Financial outlook information contained in this press release about
prospective results of operations, including estimated 2012 pro forma
adjusted EBITDA and estimates related thereto, financial position or
distributable cash flow is based on assumptions about future events,
including economic conditions and proposed courses of action, based on
management's assessment of the relevant information currently
available.
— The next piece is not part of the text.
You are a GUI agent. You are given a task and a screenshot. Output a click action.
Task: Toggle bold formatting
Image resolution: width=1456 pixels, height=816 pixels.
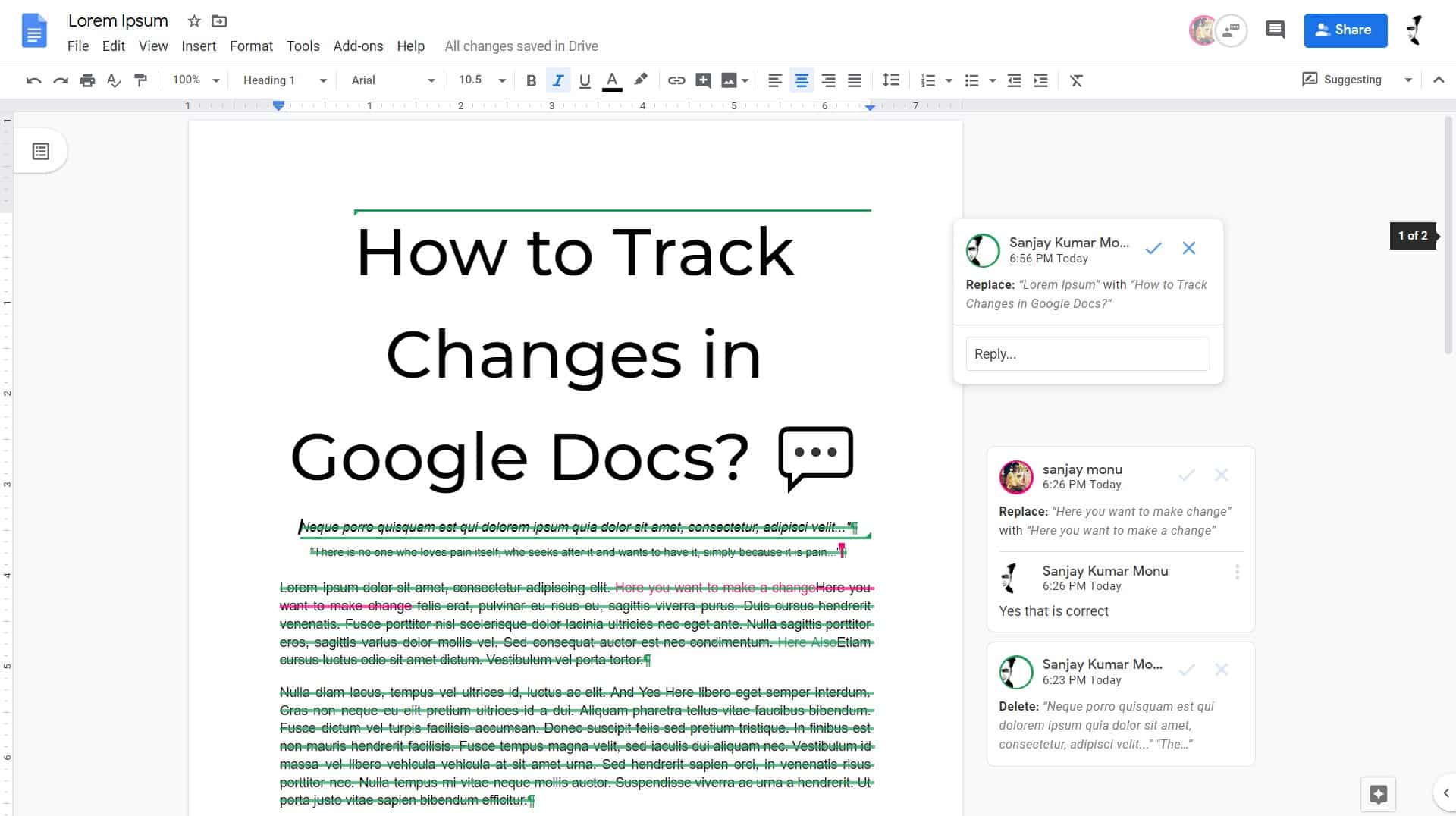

Readers are cautioned that such financial outlook
information contained in this press release should not be used for the
purposes other than for which it is disclosed herein.
This press release contains references to pro forma adjusted EBITDA and
distributable cash flow, all of which are financial measures that are
not recognized under International Financial Reporting Standards
("IFRS") or United States generally accepted accounting principles ("US
GAAP") and do not have a standardized meaning under IFRS or US GAAP.
These measures provide additional information that management believes
is meaningful regarding OMNI's operational performance. Pro forma
adjusted EBITDA as it is used in relation to OMNI consists of
consolidated net income before interest expense, income taxes,
depreciation, amortization, stock based compensation expense,
impairment, management fees and adjustments that are considered
non-recurring in nature including the pro forma effect of acquisitions
by OMNI that took place in the period referenced as if the acquisitions
by OMNI took place at the beginning of the period in which such
acquisitions occurred. EBITDA has limitations as an analytical tool,
and investors should not consider this item in isolation, or as a
substitute for an analysis of OMNI's results as reported under IFRS or
U.S. GAAP, as applicable.
This press release also contains references to distributable cash flow
of Gibson. Distributable cash flow is used to assess the level of cash
flow generated from ongoing operations and to evaluate the adequacy of
internally generated cash flow to fund dividends. Changes in non-cash
working capital are excluded from the determination of distributable
cash flow because they are primarily the result of seasonal
fluctuations in product inventories or other temporary changes.
Maintenance capital expenditures are deducted from distributable cash
flow as they are ongoing recurring expenditures.